**Tasks:**
1) Answer these from the passage on children's book bridges below, one answer a line, marked like the questions:
(a) Who first used the phrase "a bridge of children's books"?
(b) What does IBBY stand for?
(c) How does the passage define empathy?
2) Continue the passage on children's book bridges below, starting after its last sentence.

**Excerpted passage:**
'''

It was Jella Lepman who first used the phrase a bridge of children’s books. She was
working with children in war-destroyed Germany, and appealed to other countries
to send donations of their best books. The German children needed these
imported books in the 1940s, because recently they had been fed only Nazi propaganda.
Jella Lepman realised the books from other countries were forming bridges that linked their lives with those
in other lands. Lepman’s work resulted in the foundation of IBBY (the
International Board on Books for the Young), which flourishes today in more
than seventy countries.
How do these book-bridges build foundations for peace?
Readers who experience a wide and deep range of stories develop empathy – the
ability to live for a while in another’s skin. One of the most valuable and
practical ways to help a child become empathetic is through hearing and reading
stories about diverse lives.

'''

**Dataset extract:**
'''

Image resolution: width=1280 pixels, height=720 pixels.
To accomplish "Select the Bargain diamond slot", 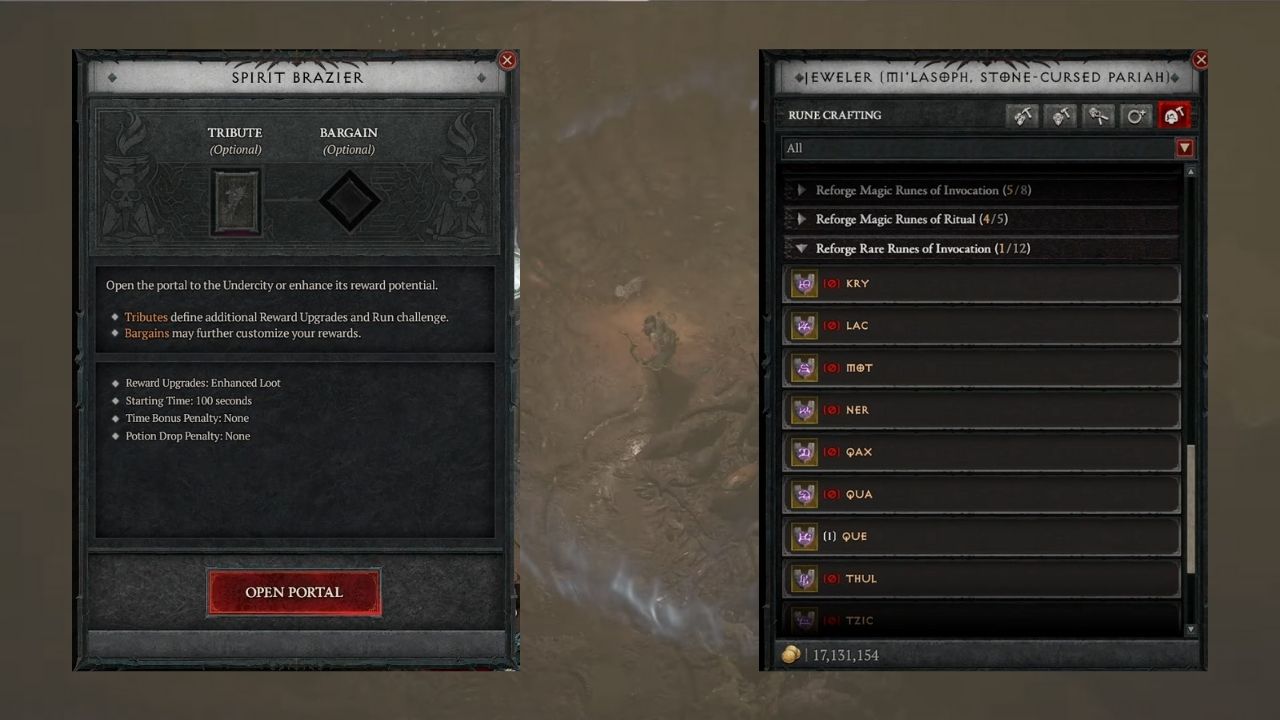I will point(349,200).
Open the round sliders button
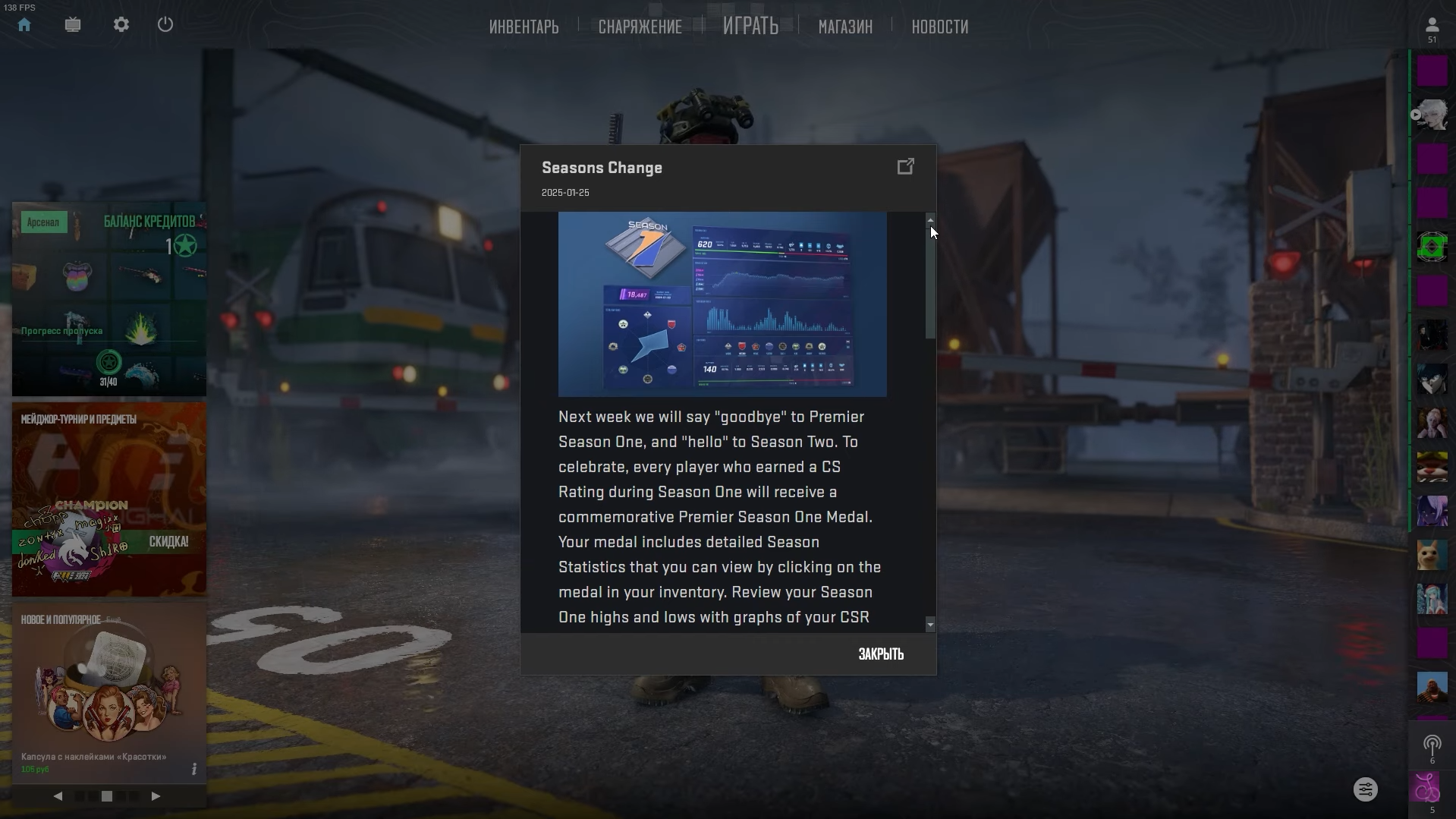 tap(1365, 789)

'''

**Responses to the exercise:**
1)
(a) Jella Lepman
(b) International Board on Books for the Young
(c) The ability to live for a while in another's skin

2)
Babies and toddlers need books in which they recognise
children similar to themselves, preferably in the child’s mother tongue. Then,
gradually, books can expand the lives of their readers. Adults with influence—parents,
teachers, librarians – can and should introduce books set in varied societies, in
other places and times. It may be a matter of meeting Indigenous Australian
lives in books, such as the outstanding picture books When I Was Little Like You by Mary Malbunka, and Remembering Lionsville by Bronwyn
Bancroft; or in novels such as Crow
Country by Kate Constable and Nona
and Me by Clare Atkins. And books transport us to places as diverse as Morocco in Jeannie Baker’s beautiful Mirror; or Ghana in the easy-to-read
adventure Figgy in the World by Tamsin Janu.
There are some excellent books about the now
too-common predicament of people forced to become refugees. Australian picture
books too good to miss on this topic include Ziba Came on a Boat by Lofthouse and Ingpen; Shaun Tan’s now-classic The Arrival; and the breathtaking
newly-published Flight by Wheatley
and Greder. My Two Blankets by Kobald and Blackwood depicts the
life of a girl who has reached a country like Australia and must learn a new
language, a new way of living. And no child should miss Bob Graham’s
masterpiece about multicultural community-building, A Bus Called Heaven.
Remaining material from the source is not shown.